● **Required work**: Please retype everything from the line containing "Screen dimensions: 1456x819" down to the line containing "coord(372,453)", including both of those lines.

● **Data**:
+-------+
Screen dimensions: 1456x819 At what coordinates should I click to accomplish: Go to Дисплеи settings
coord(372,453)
+-------+
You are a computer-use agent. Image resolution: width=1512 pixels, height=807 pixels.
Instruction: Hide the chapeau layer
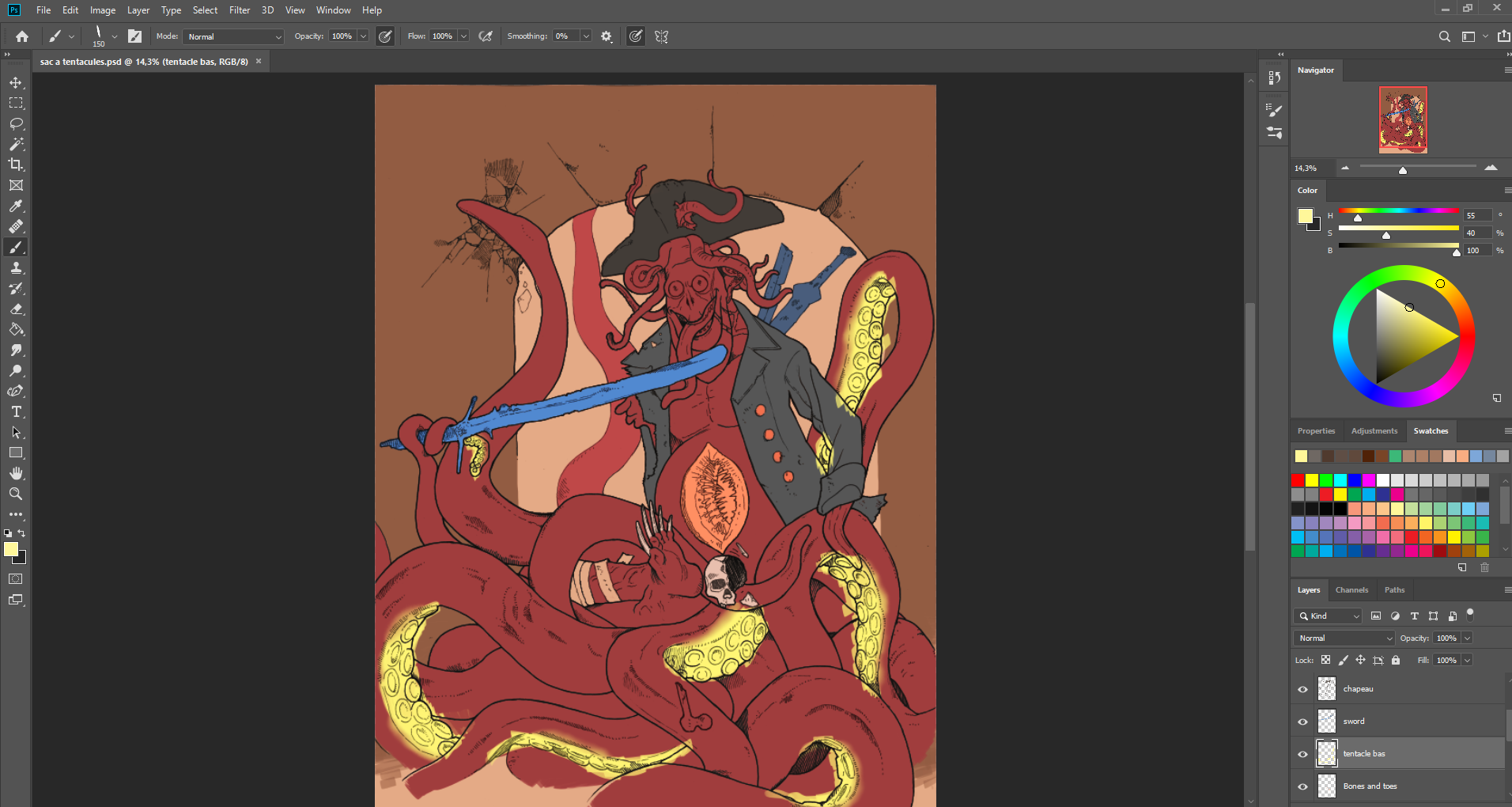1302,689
+-------+
● **Final answer**:
Screen dimensions: 1456x819 At what coordinates should I click to accomplish: Go to Дисплеи settings
coord(372,453)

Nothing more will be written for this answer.